TEXTO EM ESTUDO:
É possível doar um rim, parte do fígado, pulmão ou medula estando vivo. No caso do rim, a compatibilidade maior é com membros da família. O transplante entre amigos e conhecidos não é tão comum e precisa de autorização judicial.

Por Gente do Sul – Antigo Hospital do Coração Nossa Senhora da Salete, Cascavel, setembro de 2020. Elizangela e o amigo Adair estão na maca, lado a lado, preparados para uma cirurgia que vai mudar a vida de ambos. “Se quiser desistir, ainda é tempo”, diz Adair Cassimali, um homem de meia idade que precisou renunciar a muita coisa e passar por hemodiálises rotineiras, devido à insuficiência renal. Elizângela vai doar um de seus rins para ele. “Eu tinha certeza que estava lá pra fazer aquilo, bem consciente, e não ia ser nesse momento que eu voltaria atrás”, relembra a doadora. Mas, para chegar até o momento da cirurgia, o processo não foi fácil.
Como doador e receptor não possuem nenhum grau de parentesco, o transplante teve que ter consentimento da Justiça. A empresária Elizângela Caretti Rufatto precisou provar que não estava cedendo um de seus órgãos em troca de dinheiro ou outro tipo de benefício. Uma bateria de exames mostrou a plena saúde da doadora e os testes sanguíneo, de histocompatibilidade e prova-cruzada indicaram que a conformidade entre os dois era de 75%.
Foram meses de preparação e autorizações, veio a pandemia que adiou a cirurgia, mas a decisão estava tomada e dela Elizangela não recuava. Eles se conheciam há alguns anos por conta da proximidade entre seus familiares. Ao ver como a saúde de Adair havia definhado devido ao problema renal, sabendo que não havia parentes compatíveis e que a fila de espera tinha mais de mil pessoas, ela refletiu sobre a possibilidade de doação. Foi quase um ano até se dispor a oferecer um de seus rins para o amigo.

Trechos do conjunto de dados
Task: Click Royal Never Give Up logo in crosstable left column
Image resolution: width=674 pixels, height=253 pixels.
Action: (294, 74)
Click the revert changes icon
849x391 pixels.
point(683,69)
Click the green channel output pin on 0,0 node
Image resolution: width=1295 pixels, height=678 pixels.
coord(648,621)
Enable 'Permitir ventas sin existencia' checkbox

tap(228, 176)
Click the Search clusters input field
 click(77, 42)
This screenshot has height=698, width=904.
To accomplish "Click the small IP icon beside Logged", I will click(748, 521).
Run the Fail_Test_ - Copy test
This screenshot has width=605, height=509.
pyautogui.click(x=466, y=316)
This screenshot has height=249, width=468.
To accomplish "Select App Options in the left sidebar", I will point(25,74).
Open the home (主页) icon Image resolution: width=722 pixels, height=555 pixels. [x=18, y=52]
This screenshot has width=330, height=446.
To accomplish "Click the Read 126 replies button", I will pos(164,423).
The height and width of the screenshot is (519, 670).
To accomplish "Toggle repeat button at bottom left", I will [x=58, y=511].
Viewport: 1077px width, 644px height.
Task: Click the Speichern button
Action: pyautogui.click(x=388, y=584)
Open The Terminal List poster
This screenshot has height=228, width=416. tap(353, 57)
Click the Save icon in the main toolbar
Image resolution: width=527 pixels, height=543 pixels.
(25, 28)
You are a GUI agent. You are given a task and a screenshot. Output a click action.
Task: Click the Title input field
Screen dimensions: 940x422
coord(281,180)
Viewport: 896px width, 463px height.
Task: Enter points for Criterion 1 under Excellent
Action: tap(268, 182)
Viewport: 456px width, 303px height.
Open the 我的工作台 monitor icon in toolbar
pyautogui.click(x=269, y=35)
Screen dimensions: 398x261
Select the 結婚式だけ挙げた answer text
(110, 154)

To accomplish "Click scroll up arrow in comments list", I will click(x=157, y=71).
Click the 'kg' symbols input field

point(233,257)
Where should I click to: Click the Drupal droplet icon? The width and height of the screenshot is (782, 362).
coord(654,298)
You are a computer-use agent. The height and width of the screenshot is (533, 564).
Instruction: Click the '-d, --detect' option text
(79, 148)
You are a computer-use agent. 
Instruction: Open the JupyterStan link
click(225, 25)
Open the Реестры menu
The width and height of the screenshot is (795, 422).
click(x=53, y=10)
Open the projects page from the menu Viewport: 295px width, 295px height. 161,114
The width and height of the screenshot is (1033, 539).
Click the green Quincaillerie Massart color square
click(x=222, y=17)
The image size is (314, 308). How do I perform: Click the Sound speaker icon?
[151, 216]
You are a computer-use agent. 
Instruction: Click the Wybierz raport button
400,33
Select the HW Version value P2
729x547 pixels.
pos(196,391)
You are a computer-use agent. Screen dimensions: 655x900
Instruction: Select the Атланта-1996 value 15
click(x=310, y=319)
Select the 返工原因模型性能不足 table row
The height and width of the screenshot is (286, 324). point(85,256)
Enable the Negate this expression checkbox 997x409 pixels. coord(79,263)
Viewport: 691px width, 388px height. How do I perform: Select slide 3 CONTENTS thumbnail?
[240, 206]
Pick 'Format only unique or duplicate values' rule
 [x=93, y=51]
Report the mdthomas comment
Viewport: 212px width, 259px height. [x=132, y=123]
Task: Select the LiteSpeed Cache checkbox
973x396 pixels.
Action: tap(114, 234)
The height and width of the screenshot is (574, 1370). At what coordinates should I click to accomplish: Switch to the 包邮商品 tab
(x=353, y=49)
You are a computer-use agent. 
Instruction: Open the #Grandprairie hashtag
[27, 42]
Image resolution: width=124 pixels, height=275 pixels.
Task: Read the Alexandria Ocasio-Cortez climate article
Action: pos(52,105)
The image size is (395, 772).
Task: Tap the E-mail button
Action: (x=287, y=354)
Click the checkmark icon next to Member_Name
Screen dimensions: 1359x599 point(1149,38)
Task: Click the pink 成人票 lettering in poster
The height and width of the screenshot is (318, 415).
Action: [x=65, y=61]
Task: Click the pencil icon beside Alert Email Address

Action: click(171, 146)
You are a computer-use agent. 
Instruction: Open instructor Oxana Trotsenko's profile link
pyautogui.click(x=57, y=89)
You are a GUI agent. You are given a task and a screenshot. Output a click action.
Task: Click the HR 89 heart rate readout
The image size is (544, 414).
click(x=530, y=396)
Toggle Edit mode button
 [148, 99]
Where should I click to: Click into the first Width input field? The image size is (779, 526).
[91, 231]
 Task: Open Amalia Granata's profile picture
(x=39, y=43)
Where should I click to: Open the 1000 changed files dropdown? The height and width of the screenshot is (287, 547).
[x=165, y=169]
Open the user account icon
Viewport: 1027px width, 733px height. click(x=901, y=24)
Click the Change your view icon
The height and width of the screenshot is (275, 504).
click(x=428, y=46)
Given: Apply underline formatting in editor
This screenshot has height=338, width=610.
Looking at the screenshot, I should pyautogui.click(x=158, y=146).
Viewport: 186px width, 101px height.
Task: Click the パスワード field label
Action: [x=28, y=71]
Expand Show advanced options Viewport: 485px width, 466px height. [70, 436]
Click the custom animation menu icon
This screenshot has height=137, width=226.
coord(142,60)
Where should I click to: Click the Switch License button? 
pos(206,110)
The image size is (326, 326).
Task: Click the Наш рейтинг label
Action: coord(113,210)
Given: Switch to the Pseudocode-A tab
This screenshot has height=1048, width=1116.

TAREFAS:
**A)** Explique, em uma a três frases, por que o transplante descrito no texto sobre a doação de rim precisou do consentimento da Justiça.
**B)** Continue, por favor, o texto sobre a doação de rim a partir da última frase apresentada.
Os registros não são necessários para realizar as tarefas.

RESPOSTAS:
**A)** O consentimento da Justiça foi necessário porque doador e receptor não tinham nenhum grau de parentesco. Por isso, Elizângela precisou provar que não estava cedendo o rim em troca de dinheiro ou de outro tipo de benefício.

**B)**
O procedimento chamado de doação intervivos é legal, segura e não compromete a saúde de quem cede. Depois que entraram para a cirurgia – que correu bem –, Elizângela e Adair viraram “irmãos de rim”. “A mãe dele é como se fosse minha, nos falamos quase que diariamente e tem até um quartinho pra mim na casa deles”, conta. Ela reside em Francisco Beltrão e ele em Cascavel, onde o transplante foi realizado. “Eu discuti muito a questão da doação com a minha família, tive apoio, e senti que isso foi um exemplo que dei para meus filhos, mas porque meu coração dizia pra fazer aquilo, ajudar outro ser humano da forma que eu podia”, completa Elizangela.
A cirurgia para retirada do rim é como uma cesárea, compara Elizângela. O pós operatório foi um pouco dolorido e ela hoje precisa passar por uma série de exames semestralmente, além de não poder tomar anti-inflamatório e cuidar um pouco da alimentação. Cuidados pequenos diante do gesto de devolver qualidade de vida a um amigo. Adair teve complicações após o transplante, se recuperou, pegou dengue, covid, mas hoje não precisa mais de hemodiálise e pôde voltar a se satisfazer com pequenas coisas na vida, como comer melancia.